**What to do:** Rewrite the stretch from the line containing "Click the SUSTAINABLE" through the line containing "click(x=1043, y=683)", putting "paragraph spacing" in place of "line spacing" and leaving everything else unchanged.

-- BEGIN Material provided --

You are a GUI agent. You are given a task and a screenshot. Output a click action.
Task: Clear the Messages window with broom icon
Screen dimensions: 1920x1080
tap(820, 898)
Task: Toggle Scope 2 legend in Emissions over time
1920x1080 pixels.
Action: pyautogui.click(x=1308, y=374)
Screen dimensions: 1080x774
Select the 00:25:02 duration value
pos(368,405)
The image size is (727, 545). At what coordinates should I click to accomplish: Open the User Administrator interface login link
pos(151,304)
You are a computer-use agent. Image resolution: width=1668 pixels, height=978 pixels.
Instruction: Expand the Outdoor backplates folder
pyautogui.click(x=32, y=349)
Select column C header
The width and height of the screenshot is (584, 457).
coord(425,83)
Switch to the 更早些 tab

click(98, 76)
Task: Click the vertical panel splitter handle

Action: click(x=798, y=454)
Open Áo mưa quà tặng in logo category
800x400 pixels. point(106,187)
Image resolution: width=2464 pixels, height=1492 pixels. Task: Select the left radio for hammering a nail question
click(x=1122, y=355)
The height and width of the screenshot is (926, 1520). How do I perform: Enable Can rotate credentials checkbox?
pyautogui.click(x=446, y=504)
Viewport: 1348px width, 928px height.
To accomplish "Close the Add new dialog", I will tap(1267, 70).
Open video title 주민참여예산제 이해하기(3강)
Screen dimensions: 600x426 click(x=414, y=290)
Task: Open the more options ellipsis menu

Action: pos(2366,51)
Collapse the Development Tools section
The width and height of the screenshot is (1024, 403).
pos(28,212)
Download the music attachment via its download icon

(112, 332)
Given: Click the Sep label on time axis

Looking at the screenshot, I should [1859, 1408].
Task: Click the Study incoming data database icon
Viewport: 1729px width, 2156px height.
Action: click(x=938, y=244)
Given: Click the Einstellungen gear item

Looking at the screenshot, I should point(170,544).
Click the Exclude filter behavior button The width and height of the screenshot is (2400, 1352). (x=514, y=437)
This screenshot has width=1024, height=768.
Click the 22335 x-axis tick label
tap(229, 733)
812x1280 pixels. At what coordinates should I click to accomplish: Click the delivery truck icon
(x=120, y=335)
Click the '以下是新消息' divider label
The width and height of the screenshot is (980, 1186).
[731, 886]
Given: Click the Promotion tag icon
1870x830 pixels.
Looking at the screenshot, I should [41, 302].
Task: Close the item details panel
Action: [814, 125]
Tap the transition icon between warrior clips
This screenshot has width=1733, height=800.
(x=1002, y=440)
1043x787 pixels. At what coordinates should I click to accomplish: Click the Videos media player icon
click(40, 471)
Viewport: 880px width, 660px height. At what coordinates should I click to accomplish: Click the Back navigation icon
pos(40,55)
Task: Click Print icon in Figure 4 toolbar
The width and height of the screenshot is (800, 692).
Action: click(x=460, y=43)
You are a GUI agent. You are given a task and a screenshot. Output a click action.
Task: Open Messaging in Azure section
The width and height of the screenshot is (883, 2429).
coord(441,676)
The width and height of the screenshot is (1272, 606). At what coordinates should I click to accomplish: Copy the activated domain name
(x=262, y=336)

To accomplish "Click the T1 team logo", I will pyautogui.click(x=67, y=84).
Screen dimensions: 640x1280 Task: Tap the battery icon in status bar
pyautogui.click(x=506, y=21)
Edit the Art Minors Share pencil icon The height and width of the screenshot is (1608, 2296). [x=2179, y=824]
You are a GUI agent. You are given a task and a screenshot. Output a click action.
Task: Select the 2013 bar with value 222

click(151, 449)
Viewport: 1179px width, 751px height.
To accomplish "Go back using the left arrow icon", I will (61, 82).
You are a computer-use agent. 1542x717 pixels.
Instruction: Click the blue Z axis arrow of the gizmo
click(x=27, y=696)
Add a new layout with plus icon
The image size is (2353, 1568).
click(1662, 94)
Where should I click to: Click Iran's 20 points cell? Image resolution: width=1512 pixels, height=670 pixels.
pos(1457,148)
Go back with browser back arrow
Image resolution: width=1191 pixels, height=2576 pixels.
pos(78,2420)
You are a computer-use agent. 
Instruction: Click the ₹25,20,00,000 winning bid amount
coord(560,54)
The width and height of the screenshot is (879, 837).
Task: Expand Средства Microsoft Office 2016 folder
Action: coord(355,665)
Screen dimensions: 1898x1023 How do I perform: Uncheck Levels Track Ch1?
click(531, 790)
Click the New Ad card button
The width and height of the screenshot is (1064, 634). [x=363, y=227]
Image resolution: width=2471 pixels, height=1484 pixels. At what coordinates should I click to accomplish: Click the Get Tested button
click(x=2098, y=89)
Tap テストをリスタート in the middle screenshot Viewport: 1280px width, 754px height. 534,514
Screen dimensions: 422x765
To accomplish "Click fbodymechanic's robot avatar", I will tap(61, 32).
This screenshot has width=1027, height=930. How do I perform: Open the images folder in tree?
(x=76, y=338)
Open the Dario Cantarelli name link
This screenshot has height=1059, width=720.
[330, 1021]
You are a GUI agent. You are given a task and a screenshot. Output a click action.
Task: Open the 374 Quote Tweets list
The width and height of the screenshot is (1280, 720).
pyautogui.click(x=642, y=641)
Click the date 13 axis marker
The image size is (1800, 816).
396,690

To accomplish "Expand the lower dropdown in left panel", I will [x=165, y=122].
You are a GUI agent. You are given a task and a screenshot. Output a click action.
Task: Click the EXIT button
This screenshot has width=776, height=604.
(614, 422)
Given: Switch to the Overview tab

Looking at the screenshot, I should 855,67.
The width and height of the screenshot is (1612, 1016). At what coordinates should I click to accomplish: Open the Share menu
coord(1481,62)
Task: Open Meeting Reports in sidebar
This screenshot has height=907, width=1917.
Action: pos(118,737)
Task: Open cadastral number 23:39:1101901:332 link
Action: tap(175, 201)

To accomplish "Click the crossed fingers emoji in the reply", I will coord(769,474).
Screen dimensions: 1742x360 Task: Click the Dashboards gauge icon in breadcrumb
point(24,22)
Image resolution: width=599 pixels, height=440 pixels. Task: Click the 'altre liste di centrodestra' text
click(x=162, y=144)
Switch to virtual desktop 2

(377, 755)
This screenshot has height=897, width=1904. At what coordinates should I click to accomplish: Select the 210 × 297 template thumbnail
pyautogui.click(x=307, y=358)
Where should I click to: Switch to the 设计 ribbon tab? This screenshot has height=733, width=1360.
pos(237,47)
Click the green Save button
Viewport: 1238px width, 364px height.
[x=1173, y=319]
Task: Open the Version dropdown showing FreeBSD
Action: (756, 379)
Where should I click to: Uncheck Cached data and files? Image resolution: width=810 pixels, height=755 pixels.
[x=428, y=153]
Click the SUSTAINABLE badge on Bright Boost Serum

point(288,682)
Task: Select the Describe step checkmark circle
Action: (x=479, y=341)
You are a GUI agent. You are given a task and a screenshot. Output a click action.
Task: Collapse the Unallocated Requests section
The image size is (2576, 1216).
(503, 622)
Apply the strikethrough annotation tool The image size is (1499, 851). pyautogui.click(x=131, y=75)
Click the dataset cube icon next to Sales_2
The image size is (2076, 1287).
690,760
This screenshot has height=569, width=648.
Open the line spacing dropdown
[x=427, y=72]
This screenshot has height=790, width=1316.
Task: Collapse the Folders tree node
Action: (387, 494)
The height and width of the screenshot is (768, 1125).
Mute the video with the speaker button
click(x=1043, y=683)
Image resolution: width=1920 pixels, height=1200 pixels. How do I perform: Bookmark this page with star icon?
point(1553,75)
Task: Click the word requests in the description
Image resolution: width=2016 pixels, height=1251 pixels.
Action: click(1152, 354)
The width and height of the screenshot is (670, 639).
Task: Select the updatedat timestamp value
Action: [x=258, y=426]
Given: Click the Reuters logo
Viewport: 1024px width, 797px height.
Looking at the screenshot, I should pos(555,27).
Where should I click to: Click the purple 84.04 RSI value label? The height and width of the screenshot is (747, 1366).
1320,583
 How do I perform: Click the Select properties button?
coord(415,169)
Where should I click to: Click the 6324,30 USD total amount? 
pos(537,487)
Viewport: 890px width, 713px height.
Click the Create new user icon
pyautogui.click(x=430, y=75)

-- END Material provided --

**Solution to the exercise:**
Click the SUSTAINABLE badge on Bright Boost Serum

point(288,682)
Task: Select the Describe step checkmark circle
Action: (x=479, y=341)
You are a GUI agent. You are given a task and a screenshot. Output a click action.
Task: Collapse the Unallocated Requests section
The image size is (2576, 1216).
(503, 622)
Apply the strikethrough annotation tool The image size is (1499, 851). pyautogui.click(x=131, y=75)
Click the dataset cube icon next to Sales_2
The image size is (2076, 1287).
690,760
This screenshot has height=569, width=648.
Open the paragraph spacing dropdown
[x=427, y=72]
This screenshot has height=790, width=1316.
Task: Collapse the Folders tree node
Action: (387, 494)
The height and width of the screenshot is (768, 1125).
Mute the video with the speaker button
click(x=1043, y=683)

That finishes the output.